Marcus Ulpius Traianus, or Trajan to his English friends, was one of Edward Gibbons’ Five Good Emperors, all others having done more harm than good to the Empire. Trajan is not only known for being a Good Emperor, embellishing Rome with a Forum, a market and his self-named Column, but he also took the Roman Empire to its greatest geographical stretch by the end of his reign in 117.

Archeology Museum covers the remains of the Roman baths at Xanten
Archeology Museum covers the remains of the Roman baths at Xanten

The Colonia at Xanten was very much on the limes  – the name that classicists traditionally have used for the fortified border of the Roman Empire, but wikipedia says that this use of limes is all wrong: the Romans themselves are supposed to have called it the Munimentum Traiani, or Trajan’s Bulwark – I’m quite happy to go with that too, as it fits nicely with Trajan’s colony on the Rhine!

Excavated central heating system at Xanten
Excavated central heating system at Xanten

But whatever the politically correct name of the limes on the Rhine may be, its remains are getting ever more attention.

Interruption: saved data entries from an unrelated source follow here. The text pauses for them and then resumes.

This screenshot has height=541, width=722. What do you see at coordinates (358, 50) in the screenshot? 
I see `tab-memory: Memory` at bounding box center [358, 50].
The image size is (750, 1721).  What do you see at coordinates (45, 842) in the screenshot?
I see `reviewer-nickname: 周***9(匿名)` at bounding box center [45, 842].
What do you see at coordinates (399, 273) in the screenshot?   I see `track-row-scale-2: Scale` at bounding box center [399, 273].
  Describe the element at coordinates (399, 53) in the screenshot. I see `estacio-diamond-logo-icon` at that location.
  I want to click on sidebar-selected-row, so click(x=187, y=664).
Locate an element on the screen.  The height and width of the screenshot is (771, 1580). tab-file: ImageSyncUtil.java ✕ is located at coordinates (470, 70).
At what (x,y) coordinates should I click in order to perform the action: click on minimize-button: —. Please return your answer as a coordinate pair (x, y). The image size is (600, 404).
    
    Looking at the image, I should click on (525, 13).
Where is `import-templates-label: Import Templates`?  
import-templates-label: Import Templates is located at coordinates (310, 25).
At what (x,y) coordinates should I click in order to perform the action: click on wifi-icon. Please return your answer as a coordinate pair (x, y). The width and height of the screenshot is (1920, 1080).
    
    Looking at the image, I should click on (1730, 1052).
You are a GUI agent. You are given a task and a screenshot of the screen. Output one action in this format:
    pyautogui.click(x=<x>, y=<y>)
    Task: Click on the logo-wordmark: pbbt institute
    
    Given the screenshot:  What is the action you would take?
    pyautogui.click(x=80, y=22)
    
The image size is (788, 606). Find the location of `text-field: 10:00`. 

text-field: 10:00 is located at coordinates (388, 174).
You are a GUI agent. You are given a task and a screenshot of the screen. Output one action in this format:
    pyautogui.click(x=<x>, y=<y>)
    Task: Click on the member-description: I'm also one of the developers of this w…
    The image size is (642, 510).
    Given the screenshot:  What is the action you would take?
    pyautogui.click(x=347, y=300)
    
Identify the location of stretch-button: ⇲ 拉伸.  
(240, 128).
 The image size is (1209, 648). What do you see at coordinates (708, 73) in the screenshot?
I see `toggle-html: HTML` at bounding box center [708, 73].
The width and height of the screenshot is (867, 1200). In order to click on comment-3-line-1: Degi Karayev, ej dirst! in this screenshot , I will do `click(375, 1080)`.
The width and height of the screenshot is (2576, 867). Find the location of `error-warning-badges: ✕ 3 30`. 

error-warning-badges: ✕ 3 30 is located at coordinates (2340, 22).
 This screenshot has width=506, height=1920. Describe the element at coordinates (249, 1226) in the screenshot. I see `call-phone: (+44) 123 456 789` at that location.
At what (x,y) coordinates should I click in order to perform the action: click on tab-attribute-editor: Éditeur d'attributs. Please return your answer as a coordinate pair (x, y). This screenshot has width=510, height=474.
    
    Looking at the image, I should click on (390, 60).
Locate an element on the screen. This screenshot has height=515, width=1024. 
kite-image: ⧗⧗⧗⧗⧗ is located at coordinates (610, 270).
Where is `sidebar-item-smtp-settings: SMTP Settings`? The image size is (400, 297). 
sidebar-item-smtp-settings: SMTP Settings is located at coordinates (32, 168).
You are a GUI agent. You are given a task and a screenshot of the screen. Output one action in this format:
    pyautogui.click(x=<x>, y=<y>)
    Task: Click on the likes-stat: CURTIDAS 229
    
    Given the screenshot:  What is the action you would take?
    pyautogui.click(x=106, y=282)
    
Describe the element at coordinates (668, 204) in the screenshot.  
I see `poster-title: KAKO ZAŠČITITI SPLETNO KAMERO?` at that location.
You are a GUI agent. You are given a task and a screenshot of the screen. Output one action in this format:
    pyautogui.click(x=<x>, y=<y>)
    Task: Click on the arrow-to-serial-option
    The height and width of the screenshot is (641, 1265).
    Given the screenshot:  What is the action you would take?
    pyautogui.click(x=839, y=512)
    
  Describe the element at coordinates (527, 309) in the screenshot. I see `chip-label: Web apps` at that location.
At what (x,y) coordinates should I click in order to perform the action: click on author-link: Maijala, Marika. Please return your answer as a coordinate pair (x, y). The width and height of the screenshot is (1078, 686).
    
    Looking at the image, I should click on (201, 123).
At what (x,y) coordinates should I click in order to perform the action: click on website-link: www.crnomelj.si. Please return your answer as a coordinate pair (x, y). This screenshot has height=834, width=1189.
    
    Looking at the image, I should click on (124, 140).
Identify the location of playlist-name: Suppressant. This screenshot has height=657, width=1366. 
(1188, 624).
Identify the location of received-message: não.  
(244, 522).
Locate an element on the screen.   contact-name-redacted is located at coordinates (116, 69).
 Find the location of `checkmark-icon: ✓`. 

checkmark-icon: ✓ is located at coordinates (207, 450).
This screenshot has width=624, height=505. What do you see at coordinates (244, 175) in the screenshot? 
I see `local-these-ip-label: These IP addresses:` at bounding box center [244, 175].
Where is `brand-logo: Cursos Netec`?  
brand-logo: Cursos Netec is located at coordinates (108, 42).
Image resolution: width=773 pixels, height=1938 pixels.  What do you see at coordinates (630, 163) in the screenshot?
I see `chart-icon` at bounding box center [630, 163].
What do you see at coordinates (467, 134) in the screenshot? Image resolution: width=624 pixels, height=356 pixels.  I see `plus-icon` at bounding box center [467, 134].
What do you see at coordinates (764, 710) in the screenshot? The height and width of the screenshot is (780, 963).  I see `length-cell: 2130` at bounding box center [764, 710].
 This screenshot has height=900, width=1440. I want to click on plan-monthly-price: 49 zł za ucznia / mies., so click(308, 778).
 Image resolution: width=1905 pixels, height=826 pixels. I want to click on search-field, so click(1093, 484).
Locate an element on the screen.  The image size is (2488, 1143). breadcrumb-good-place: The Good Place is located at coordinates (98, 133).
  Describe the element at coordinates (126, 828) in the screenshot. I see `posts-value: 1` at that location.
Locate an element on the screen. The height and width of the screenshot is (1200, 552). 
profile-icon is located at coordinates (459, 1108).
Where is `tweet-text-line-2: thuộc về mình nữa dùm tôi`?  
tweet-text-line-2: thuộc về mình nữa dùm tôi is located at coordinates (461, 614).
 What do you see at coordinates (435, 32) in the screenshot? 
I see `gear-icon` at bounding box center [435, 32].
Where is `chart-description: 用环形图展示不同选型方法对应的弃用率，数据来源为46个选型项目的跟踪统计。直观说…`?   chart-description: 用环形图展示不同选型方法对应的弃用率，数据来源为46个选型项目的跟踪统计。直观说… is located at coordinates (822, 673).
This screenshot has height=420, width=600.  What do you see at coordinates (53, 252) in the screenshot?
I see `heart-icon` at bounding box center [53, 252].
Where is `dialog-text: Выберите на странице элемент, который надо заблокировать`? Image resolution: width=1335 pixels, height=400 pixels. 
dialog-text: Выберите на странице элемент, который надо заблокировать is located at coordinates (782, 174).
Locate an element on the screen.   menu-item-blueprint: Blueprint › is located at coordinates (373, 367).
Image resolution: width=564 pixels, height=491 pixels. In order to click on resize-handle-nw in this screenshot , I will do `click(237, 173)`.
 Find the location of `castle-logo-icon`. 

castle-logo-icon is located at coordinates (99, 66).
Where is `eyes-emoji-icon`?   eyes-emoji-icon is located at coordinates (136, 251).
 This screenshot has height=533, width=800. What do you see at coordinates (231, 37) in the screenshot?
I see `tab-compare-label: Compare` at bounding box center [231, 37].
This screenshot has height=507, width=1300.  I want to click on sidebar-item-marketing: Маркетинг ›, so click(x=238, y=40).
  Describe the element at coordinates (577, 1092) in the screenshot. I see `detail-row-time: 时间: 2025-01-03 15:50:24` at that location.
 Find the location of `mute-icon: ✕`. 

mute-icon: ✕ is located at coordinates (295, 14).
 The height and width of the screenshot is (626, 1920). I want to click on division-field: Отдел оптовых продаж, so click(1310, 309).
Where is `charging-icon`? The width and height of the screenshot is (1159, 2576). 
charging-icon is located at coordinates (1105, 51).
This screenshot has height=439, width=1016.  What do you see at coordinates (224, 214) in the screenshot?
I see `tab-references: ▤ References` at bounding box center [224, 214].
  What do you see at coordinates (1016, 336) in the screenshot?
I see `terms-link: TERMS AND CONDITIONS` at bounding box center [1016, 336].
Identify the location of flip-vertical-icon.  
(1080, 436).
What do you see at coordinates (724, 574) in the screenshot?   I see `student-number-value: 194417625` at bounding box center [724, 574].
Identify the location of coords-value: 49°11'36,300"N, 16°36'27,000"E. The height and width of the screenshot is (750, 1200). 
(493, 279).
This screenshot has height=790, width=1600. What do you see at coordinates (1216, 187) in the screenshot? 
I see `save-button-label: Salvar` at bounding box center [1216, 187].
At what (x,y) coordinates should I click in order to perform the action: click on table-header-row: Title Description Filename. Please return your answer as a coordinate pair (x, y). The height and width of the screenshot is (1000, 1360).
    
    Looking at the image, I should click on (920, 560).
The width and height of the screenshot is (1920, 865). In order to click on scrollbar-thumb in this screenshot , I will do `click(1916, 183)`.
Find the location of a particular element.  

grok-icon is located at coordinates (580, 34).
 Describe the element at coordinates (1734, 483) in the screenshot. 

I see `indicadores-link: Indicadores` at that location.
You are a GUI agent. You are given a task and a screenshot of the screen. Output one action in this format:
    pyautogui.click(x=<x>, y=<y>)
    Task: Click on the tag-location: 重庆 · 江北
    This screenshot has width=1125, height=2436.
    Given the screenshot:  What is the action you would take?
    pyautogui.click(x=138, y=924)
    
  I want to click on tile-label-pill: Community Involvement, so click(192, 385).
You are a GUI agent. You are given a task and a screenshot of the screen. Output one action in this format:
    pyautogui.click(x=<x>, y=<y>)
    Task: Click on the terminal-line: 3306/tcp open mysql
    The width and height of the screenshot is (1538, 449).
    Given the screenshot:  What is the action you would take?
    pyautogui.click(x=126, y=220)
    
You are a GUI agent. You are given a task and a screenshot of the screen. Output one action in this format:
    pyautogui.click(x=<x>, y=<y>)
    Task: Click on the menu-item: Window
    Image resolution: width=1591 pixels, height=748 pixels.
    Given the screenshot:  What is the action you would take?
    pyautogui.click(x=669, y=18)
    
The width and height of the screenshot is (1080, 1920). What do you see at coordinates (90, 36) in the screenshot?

German paper Die Welt reported recently that the adjacent countries and regions are nominating the whole stretch, from Remagen (famous with WW2 movie fans) down to where the Rhine meets the North Sea at Katwijk, as a Unesco World Heritage site.

I’d be very happy if that happened – as a boy I lived in Wageningen, on the banks of the Rhine, which once was thought to have been the Roman army camp Vada, and our Dutch house is in Oegstgeest, also on the limes and close to where the northernmost branch of the Rhine flows down to the sea. Living right on this historical frontier always made a great impression on me, and I’d love this heritage to get the recognition and publicity it deserves.